* What is expected *
Below are some records; quote exactly the lines from the one that contains "Image resolution: width=1059" through the one that contains "Given: Take a", inclusive, and no others.

* Exercise input *
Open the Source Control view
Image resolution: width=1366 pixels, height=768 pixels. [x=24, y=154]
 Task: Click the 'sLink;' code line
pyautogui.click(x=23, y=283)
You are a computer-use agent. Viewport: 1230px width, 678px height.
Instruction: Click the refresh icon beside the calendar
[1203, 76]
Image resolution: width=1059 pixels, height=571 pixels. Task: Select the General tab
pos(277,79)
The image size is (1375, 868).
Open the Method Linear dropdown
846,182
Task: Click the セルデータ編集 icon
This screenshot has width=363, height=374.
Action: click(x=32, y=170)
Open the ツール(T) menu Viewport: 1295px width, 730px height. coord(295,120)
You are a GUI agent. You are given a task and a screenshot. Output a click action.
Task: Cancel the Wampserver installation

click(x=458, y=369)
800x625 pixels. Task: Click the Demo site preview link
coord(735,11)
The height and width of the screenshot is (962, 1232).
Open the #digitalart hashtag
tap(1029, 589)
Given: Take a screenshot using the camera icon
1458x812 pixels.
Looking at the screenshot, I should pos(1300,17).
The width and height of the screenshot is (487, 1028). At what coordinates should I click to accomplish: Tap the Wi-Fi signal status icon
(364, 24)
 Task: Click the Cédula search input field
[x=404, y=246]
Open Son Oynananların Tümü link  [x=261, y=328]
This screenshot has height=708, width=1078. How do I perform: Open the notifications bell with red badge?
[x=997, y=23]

* Exercise answer *
Image resolution: width=1059 pixels, height=571 pixels. Task: Select the General tab
pos(277,79)
The image size is (1375, 868).
Open the Method Linear dropdown
846,182
Task: Click the セルデータ編集 icon
This screenshot has width=363, height=374.
Action: click(x=32, y=170)
Open the ツール(T) menu Viewport: 1295px width, 730px height. coord(295,120)
You are a GUI agent. You are given a task and a screenshot. Output a click action.
Task: Cancel the Wampserver installation

click(x=458, y=369)
800x625 pixels. Task: Click the Demo site preview link
coord(735,11)
The height and width of the screenshot is (962, 1232).
Open the #digitalart hashtag
tap(1029, 589)
Given: Take a screenshot using the camera icon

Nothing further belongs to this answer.